Тут я не выдержал и приглушенно вскрикнул. Невольным моим порывом было упредить хозяина. Призрак, который он вызывал с таким усердием и нарекал столь сладостными именами, в действительности оказался чудовищным обманом его и наших воспаленных чувств, безумно взбудораженных и покоренных некой адской силой. Явившаяся вовсе не была его любимой (нашей любимой). От вскрика призрак моментально испарился, и только бледная полоска дыма лениво поднималась из жаровни. Колдовство минуло, и сокрушились силы тьмы.

Старик еще не осознал случившегося. Но вот он лихорадочно заерзал и застонал от ярости и боли, как раненый медведь. Блеснул свет лампы.

Моею первой мыслью было бежать, и все же я остался. Когда хозяин двинулся к двери, я вынужденно вышел из укрытья. Старик приблизился ко мне почти вплотную; на миг мы замерли, переводя дыхание и глядя друг на друга.

Его негодование пока не вырвалось наружу. Хозяин выглядел до основанья потрясенным и впрямь напоминал смертельно раненного зверя.

– Зачем? – спросил он наконец, трясясь как в лихорадке. Я не ответил на этот уже бессмысленный вопрос и тоже весь дрожал. Как будто лишь сейчас припомнив о своем пистоле, старик извлек его, приставил мне к груди, но тут же тыльной стороной ладони провел по лбу. Он испустил глубокий вздох; вид у него был окончательно потерянный; отсутствующий взгляд утратил пронзительную остроту.

В могильной тишине был слышен тихий шепот масляной капели, стекавшей на ковер из лампы, сверх меры накренившейся в дрожащей старческой руке. Он опустил оружие, которое неловко направлял мне в грудь. Я и не думал отстранять его: что проку защищаться? Ни сил и ни желания для этого не оставалось.

В конце концов он вышел из оцепененья; кровь залила багрянцем щеки: то прорывалась ярость, которую я ждал почти нетерпеливо.

– Несчастный, вы умрете, – промолвил он чуть слышно и с дрожью в голосе добавил: – Вот уж двадцать лет, как я... Неужто, сударь, вам не ведомо, кто, что для меня она?.. Я целых две недели... Зачем, зачем!.. – воскликнул он скорей отчаянно, чем гневно. – Да, вы умрете, – повторил хозяин с какой-то неуверенностью в голосе, но не стрелял, должно быть позабыв об этом.
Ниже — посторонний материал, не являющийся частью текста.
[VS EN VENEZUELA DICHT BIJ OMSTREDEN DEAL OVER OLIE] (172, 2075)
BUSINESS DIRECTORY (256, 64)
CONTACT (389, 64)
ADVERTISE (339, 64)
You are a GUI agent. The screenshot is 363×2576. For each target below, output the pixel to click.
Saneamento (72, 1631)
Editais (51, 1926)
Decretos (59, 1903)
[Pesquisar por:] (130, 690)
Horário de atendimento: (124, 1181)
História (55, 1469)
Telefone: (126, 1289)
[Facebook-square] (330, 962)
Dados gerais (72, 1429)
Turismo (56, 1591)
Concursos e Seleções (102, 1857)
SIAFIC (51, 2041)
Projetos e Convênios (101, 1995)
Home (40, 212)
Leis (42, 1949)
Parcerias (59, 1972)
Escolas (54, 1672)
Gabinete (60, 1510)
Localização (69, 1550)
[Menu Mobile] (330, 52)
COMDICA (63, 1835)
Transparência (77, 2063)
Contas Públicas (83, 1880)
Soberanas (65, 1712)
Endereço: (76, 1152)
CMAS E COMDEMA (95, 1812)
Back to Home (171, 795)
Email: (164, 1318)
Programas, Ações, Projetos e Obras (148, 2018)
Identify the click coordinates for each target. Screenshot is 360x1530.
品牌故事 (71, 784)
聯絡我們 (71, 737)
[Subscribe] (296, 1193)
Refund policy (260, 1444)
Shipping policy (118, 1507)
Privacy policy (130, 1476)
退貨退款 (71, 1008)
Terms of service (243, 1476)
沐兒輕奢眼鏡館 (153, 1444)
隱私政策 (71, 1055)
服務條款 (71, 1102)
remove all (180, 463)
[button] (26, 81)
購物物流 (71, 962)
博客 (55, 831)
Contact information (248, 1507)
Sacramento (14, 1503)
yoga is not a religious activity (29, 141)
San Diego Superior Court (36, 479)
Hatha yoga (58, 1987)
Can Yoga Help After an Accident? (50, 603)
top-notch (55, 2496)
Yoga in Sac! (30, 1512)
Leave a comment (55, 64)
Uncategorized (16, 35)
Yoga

Передо мной стоял усталый, немощный старик!

Внезапно его глаза сверкнули прежним блеском, взгляд сделался прямым и ясным, он был исполнен ядовитой ненависти и неукротимой силы, пронзившей меня насквозь. Не выдержав, я опустил глаза. Хозяина обуревала бешеная ярость, он вновь направил на меня пистоль. Теперь его рука почти не трепетала. Вот-вот раздастся выстрел. Я не двигался.

Однако выстрелить хозяин так и не смог. Он выронил пистоль и лампу (последняя еще светила несколько мгновений), схватился обеими руками за горло и рухнул навзничь, изрыгая страшный хрип.

Я кинулся бежать, освободившись наконец из плена неподвижности. Бежать, бежать из этого гнездилища. Бежать без промедленья и оглядки, оставив старика на произвол судьбы, живого или мертвого.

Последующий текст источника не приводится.